- U.S. picture sleeve

Single by the Beach Boys

from the album The Beach Boys Today!
- B-side: "The Warmth of the Sun"
- Released: October 26, 1964
- Recorded: October 9, 1964
- Studio: RCA Victor Studio, Los Angeles
- Genre: Rock and roll
- Length: 1:59
- Label: Capitol
- Songwriter(s): Brian Wilson; Carl Wilson; Mike Love;
- Producer(s): Brian Wilson

The Beach Boys singles chronology
| "When I Grow Up (To Be a Man)" (1964) | "Dance, Dance, Dance" (1964) | "The Man with All the Toys" (1964) |

Audio sample
- file; help;

= Dance, Dance, Dance (The Beach Boys song) =

1964 single by The Beach Boys

"Dance, Dance, Dance" is a song by the American rock band the Beach Boys from their 1965 album Beach Boys Today! Written by Brian Wilson, Carl Wilson, and Mike Love, it was first issued as a single in October 1964, backed with "The Warmth of the Sun". "Dance, Dance, Dance" marked Carl's first recognized writing contribution to a Beach Boys single, his contribution being the song's primary guitar riff and solo.

==Composition==
"Dance, Dance, Dance" was composed by Brian and Carl Wilson, while the lyrics were written by Brian and Mike Love. Although many pop songs raise their key at the start of a final chorus, "Dance, Dance, Dance" subverts this convention by modulating in the middle of the verse.

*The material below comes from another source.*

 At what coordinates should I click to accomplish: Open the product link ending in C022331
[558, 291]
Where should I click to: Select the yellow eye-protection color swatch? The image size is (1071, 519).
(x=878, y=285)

Billboard described the song as having a "tremendous rock -surfin' beat and groovy lyrics," saying that the Beach Boys "have never sounded better." Cash Box described it as a "sensational hot-rod-surfin' [rocker],... that zips along with money-makin' glee."

==Variations==
The song was originally released in mono, while a remixed stereo version was released on the compilation Hawthorne, CA. An early version of the song, with different lyrics and arrangement, appears as a bonus track on The Beach Boys Today!/Summer Days (And Summer Nights!!) two-fer CD.

==Personnel==
Credits from Craig Slowinski.

The Beach Boys
- Al Jardine – backing and harmony vocals; rhythm guitar
- Mike Love – lead, backing and harmony vocals
- Brian Wilson – lead, backing and harmony vocals; bass guitar
- Carl Wilson – backing and harmony vocals; lead guitar (twelve-string)
- Dennis Wilson – backing and harmony vocals; drums

Additional musicians
- Hal Blaine – sleigh bells, triangle, tambourine, castanets
- Glen Campbell – acoustic rhythm/lead guitar
- Steve Douglas – tenor saxophone
- Carl Fortina – accordion
- Jay Migliori – baritone saxophone
- Ray Pohlman – 6-string bass guitar

==Charts==

| Chart (1964) | Peak position |
|---|---|
| Canadian RPM Singles Chart | 7 |
| UK Singles Chart | 24 |
| U.S. Billboard Hot 100 | 8 |

==Cover versions==
- Wilson Phillips – featuring Brian Wilson's daughters Carnie and Wendy – recorded the song for their album California.
- Big Time Rush sang a cover of this song on the special "Big Time Beach Party".
- The song was recorded and released by Jan & Dean on their 1982 album, One Summer Night/Live.
- Joanie Bartels covered this song on her 1991 album, Dancin' Magic.